### What to produce:
In the Mars sample return excerpt, how many launches does Rocket Lab's plan use?

Top of Excerpted passage

Richard French leads the business development and strategy for Rocket Lab and had worked at JPL, NASA's JPL, for over 10 years.
He also spent time at NASA headquarters working on technology applications and development. And his personal experience ranges from spacecraft like S-MAP
to maybe perhaps more relevantly for our discussion today,
missions like the Mars Curiosity Rover landing system.
He joins us now.
Richard French, welcome to the Space Policy Edition.
Nice meeting you, Casey.
Thanks for having me.
So let's jump right into it.
Rocket Lab proposed a concept for Mars
sample return in response to NASA's bigger re-envisioning of its architecture.
NASA did not select or even really, they didn't say any particular commercial
company but they really seemed to focus on two potential paths forward of which
it didn't seem like the Rocket Lab proposal was one of them. In response I've
actually found it very refreshingly transparent to see how
your company has said, well, we had an idea too,
and we want to have it considered more broadly.
What is that idea?
Yeah, thanks. Yeah, our MSR architecture and our website has a nice overview of this.
You can see some good graphics has three main elements, three launches in fact.
We have a Mars Telecommunications Orbiter,
which has allowed us to take some of
the requirements that were on the ERO for
relay and put that into a dedicated asset that will
provide capability beyond the MSR mission.
In fact, it decouples that launch from
the rest of the architecture,
which helps as well. The sample return lander launch is very similar to NASA. It's got a
sample arm, it's got a MAV, and then the Earth return orbiter is the third launch, and that
has the RPO kit, the caching, the capture and retrieval system, as well as an Earth entry system.

Bottom of Excerpted passage
Top of Input data

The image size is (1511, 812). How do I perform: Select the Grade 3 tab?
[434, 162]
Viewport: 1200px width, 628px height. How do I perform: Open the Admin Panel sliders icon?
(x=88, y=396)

Bottom of Input data

### Result of this exercise:
Three launches.